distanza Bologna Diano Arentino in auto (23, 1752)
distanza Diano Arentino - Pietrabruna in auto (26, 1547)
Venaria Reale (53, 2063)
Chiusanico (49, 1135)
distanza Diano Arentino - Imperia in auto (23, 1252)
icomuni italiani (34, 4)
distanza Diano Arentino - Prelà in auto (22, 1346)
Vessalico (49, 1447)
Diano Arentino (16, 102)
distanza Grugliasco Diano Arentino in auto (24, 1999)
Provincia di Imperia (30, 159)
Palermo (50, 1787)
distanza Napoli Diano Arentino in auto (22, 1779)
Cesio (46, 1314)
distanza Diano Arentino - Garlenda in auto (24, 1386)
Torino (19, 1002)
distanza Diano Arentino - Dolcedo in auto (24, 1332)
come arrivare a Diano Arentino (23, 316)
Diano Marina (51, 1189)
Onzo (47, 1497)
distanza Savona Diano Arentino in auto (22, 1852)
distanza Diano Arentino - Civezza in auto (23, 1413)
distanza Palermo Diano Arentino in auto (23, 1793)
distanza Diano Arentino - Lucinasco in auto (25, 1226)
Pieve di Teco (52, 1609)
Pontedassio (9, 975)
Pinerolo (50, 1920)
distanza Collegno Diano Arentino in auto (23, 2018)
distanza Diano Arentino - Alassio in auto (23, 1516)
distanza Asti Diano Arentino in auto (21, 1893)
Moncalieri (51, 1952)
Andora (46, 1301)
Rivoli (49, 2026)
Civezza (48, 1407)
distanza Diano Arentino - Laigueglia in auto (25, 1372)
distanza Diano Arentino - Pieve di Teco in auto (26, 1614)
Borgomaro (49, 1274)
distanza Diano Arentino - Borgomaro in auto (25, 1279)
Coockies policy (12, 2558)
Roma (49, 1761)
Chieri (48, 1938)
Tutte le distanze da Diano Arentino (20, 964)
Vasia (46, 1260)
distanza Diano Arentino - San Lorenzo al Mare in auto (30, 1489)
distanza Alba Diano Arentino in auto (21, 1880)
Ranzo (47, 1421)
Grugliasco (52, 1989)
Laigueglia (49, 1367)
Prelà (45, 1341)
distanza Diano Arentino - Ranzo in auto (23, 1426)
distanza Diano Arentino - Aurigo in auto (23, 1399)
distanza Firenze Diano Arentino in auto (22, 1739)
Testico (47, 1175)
##########
Starting at the line above that contains "come arrivare a Diano Arentino (23, 316)", write out each line exactly until the line that contains "distanza Alba Diano" has been written, and stop there.

come arrivare a Diano Arentino (23, 316)
Diano Marina (51, 1189)
Onzo (47, 1497)
distanza Savona Diano Arentino in auto (22, 1852)
distanza Diano Arentino - Civezza in auto (23, 1413)
distanza Palermo Diano Arentino in auto (23, 1793)
distanza Diano Arentino - Lucinasco in auto (25, 1226)
Pieve di Teco (52, 1609)
Pontedassio (9, 975)
Pinerolo (50, 1920)
distanza Collegno Diano Arentino in auto (23, 2018)
distanza Diano Arentino - Alassio in auto (23, 1516)
distanza Asti Diano Arentino in auto (21, 1893)
Moncalieri (51, 1952)
Andora (46, 1301)
Rivoli (49, 2026)
Civezza (48, 1407)
distanza Diano Arentino - Laigueglia in auto (25, 1372)
distanza Diano Arentino - Pieve di Teco in auto (26, 1614)
Borgomaro (49, 1274)
distanza Diano Arentino - Borgomaro in auto (25, 1279)
Coockies policy (12, 2558)
Roma (49, 1761)
Chieri (48, 1938)
Tutte le distanze da Diano Arentino (20, 964)
Vasia (46, 1260)
distanza Diano Arentino - San Lorenzo al Mare in auto (30, 1489)
distanza Alba Diano Arentino in auto (21, 1880)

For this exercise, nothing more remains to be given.